Still, speaking at the same event, Ambassador Stephen J. Rapp, head of the U.S. State Department's Office of Criminal Justice, said that government accountability cannot be questioned and leaders accused of perpetrating violence against civilians must be held accountable for crimes committed.
Referencing the present conflict in Syria, Rapp said, "Our policy is that you try to convince them to surrender, you don't give in, you don't enable them to carry on their crimes — that's just really off the table…There is going to have to be accountability, and that's the end of it."
But, Rapp warned, it is "tough to do" in an international system lacking clear mechanisms for prosecuting violators.
Last week the UN's Internal Review Panel report on Sri Lanka also highlighted the challenges for the international community in holding political leadership accountable, while still moving forward with political and economic development.
The UN was strongly criticized by its Internal Review Panel for inaction at the end of the Sri Lankan civil war, and for caving to pressures from the Sri Lankan government not to appoint a senior official to the country to sort out possible war crimes and human rights violations.
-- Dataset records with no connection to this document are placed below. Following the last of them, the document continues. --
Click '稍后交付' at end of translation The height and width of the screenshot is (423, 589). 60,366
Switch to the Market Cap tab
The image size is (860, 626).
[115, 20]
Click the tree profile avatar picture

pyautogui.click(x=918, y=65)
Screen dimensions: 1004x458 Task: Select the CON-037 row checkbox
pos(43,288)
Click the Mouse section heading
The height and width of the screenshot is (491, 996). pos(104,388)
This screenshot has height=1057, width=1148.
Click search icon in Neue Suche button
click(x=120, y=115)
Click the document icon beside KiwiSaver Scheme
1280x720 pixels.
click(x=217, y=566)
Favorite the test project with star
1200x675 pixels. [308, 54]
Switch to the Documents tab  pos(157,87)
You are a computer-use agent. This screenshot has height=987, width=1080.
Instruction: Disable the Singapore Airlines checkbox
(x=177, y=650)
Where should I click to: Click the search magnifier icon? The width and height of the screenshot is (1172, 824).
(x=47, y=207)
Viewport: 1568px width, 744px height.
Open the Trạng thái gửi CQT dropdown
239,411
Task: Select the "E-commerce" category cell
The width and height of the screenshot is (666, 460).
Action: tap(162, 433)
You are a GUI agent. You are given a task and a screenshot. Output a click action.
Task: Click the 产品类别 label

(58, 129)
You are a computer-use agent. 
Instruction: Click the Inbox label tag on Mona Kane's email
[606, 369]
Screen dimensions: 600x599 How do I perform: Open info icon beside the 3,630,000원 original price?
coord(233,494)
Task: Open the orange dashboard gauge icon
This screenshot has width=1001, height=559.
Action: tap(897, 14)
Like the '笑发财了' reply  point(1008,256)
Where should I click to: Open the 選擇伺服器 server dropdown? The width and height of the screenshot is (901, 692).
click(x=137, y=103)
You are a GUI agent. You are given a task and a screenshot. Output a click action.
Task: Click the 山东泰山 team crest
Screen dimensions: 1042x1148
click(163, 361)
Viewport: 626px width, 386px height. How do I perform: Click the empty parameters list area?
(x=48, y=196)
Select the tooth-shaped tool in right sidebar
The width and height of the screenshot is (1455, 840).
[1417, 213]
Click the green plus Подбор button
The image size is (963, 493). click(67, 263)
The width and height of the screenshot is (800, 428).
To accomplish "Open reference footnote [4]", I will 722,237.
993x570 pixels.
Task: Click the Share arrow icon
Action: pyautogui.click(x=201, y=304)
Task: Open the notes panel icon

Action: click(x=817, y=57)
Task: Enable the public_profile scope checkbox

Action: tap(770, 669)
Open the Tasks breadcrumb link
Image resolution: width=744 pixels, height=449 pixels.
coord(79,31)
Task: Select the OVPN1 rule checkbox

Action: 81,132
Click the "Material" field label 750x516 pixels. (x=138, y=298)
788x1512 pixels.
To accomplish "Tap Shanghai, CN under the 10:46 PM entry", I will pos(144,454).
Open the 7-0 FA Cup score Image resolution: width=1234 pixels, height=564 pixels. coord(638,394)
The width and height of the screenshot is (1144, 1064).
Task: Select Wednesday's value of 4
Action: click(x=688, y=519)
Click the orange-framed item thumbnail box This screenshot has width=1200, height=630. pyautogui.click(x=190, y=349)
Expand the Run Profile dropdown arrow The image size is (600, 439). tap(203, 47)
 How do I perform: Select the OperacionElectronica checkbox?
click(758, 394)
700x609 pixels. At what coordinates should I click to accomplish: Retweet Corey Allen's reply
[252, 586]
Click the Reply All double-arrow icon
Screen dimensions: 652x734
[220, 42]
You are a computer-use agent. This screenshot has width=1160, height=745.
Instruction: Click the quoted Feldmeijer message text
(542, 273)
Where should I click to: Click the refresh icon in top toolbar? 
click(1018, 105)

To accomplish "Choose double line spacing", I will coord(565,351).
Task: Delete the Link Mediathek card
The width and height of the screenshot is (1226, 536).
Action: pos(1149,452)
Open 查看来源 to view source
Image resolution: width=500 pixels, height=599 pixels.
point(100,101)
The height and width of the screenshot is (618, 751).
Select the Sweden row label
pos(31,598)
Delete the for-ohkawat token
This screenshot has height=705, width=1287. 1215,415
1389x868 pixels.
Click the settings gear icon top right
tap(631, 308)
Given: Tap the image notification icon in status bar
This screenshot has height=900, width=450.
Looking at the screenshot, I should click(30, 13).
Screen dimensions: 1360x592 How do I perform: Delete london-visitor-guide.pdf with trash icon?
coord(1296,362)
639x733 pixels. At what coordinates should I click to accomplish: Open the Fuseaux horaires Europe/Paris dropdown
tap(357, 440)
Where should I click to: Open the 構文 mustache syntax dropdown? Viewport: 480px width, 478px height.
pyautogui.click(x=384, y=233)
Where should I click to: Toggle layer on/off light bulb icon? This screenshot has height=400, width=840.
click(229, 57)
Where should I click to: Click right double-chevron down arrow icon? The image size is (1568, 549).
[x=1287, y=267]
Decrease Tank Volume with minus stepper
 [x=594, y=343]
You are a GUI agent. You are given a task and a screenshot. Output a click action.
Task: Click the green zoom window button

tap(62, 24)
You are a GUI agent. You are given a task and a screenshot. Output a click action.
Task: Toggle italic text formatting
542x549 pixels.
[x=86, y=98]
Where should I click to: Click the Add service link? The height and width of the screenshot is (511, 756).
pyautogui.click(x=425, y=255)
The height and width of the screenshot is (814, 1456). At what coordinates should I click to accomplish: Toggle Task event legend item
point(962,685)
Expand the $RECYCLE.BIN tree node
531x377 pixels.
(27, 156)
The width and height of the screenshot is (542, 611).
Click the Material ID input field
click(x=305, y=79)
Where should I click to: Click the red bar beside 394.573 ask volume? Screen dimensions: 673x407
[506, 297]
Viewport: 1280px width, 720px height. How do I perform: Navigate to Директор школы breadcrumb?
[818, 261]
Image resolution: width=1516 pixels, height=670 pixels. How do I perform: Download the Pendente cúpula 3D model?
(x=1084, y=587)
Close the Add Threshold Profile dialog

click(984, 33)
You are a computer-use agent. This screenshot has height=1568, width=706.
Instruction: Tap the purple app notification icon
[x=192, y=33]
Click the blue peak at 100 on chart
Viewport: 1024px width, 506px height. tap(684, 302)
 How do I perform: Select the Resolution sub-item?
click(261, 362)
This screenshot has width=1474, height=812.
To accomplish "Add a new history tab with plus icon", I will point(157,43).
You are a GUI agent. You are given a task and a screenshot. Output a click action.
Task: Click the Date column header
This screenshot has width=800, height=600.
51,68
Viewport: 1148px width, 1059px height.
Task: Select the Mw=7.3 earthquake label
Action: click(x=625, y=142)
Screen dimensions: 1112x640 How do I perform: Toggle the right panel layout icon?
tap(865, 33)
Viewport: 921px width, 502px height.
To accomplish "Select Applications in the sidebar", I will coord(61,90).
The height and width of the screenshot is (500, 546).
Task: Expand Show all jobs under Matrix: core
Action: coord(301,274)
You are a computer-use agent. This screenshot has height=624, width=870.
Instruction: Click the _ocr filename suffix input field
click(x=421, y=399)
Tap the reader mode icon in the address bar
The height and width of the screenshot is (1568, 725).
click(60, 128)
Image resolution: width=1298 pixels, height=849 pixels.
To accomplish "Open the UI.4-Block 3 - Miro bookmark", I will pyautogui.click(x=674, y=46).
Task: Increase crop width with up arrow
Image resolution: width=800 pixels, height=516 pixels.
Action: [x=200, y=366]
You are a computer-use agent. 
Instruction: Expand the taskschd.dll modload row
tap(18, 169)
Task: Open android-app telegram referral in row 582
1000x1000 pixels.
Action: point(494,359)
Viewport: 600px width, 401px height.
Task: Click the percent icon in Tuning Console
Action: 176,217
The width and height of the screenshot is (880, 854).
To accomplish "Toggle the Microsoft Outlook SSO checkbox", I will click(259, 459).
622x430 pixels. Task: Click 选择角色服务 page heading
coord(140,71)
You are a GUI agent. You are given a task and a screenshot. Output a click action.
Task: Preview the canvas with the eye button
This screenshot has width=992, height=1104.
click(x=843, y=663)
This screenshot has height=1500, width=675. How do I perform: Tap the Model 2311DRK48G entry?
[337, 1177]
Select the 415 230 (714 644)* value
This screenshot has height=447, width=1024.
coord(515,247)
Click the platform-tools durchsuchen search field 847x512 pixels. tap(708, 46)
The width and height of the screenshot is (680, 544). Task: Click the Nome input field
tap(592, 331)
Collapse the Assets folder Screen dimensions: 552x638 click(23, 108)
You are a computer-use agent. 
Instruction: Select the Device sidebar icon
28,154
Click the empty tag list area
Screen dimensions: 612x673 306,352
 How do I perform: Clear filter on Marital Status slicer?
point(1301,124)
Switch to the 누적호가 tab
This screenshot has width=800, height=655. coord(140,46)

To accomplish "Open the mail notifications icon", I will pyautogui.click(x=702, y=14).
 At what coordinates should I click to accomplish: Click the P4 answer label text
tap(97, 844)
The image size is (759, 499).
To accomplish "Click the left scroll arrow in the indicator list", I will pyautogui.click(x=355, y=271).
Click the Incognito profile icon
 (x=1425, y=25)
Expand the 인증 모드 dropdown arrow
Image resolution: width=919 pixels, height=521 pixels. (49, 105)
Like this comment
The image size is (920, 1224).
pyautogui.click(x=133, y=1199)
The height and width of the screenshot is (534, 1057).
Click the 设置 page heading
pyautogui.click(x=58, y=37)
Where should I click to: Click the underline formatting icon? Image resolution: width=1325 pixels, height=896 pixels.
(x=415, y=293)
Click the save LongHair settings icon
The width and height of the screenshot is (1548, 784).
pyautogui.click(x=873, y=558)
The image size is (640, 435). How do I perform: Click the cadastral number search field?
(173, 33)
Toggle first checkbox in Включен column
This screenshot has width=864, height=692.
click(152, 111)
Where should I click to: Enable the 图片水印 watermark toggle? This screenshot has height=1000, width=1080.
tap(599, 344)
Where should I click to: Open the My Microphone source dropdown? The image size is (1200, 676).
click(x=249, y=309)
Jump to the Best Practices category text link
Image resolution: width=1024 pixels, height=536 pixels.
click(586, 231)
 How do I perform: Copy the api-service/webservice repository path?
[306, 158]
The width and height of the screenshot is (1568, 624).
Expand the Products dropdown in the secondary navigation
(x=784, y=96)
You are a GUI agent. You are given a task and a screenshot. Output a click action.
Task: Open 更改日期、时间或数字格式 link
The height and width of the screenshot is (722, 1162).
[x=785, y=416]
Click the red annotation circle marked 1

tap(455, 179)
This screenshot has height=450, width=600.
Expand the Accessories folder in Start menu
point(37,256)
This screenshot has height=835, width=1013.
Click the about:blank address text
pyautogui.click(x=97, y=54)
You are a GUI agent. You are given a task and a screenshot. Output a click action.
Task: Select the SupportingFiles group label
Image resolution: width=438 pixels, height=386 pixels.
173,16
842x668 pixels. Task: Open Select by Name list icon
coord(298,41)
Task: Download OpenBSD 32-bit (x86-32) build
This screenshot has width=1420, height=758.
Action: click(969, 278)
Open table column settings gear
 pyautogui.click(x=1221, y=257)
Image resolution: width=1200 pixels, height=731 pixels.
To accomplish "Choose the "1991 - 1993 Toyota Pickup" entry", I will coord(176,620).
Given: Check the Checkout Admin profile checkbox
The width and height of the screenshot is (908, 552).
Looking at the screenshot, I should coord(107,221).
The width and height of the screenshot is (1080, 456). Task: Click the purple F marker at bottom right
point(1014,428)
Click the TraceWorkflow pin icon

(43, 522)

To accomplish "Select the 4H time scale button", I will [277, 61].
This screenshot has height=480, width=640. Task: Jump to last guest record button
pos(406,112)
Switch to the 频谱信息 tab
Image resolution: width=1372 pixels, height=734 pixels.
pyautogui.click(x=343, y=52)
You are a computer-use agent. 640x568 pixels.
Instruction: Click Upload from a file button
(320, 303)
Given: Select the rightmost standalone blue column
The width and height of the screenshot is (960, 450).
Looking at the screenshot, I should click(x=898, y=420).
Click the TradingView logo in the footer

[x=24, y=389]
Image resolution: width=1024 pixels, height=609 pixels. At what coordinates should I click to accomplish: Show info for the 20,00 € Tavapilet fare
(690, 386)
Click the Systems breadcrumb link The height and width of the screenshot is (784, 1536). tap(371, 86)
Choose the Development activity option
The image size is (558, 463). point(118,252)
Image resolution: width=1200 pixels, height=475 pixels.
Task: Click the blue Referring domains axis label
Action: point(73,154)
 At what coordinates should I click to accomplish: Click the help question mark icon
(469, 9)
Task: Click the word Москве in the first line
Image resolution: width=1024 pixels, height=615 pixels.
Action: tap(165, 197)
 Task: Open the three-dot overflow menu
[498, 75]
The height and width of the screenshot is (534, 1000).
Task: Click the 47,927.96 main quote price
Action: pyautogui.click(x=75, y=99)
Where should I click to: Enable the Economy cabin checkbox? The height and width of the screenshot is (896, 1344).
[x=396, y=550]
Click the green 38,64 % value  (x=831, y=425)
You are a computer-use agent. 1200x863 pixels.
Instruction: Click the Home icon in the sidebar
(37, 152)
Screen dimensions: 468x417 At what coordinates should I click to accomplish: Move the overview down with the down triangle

With the Obama administration's growing emphasis on trade relations with Asia, the need to balance economic interests with the possibility of investigating allegations of domestic human rights abuses, as well as allegations of war crimes, is increasingly apparent.
In Obama's recent trip to Cambodia, he kept quiet on human rights concerns in that country, alleging that the only reason for his trip was to participate in the East Asian Summit. This was in spite of requests from Human Rights Watch to address the issue head-on.
While justice is possible with respect to violations perpetrated by U.S. officials within the 50 states, America's policies overseas do not match its own standards at home.
Although political accountability and reconciliation processes often take years to bring alleged violators to justice, if at all, their very existence on a national, regional, and global level can deter politicians from violating international law in times of conflict at the outset.
For example, while the recently adopted Association of Southeast Asian Nations Human Rights Declaration has raised U.S. government concerns about the erosion of internationally recognized human rights standards, it still might lead, as Alston said, to "a gradual blossoming of a human rights mechanism within the ASEAN region."
But more than anything else, the effectiveness of global accountability mechanisms would be aided if the U.S. abided by the same rules it often expects of the rest of the international community.